Instruction for the data below: set down exactly the lines from the line with "You are a computer-use agent. Image" to the line with "The width and", inclusive, and no others.

▸ **DATASET EXCERPTS**
▶

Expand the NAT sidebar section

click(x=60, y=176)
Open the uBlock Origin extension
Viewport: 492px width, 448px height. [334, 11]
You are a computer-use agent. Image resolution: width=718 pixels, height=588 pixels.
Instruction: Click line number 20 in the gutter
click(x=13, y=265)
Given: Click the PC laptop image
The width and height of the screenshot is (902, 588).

◀
▶

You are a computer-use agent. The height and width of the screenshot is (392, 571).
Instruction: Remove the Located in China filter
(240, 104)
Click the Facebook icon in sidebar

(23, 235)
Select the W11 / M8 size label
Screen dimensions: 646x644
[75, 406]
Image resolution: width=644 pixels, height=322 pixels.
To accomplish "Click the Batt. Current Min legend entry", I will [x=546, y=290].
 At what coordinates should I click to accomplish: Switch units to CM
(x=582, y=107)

◀

▸ **FINAL ANSWER**
You are a computer-use agent. Image resolution: width=718 pixels, height=588 pixels.
Instruction: Click line number 20 in the gutter
click(x=13, y=265)
Given: Click the PC laptop image
The width and height of the screenshot is (902, 588).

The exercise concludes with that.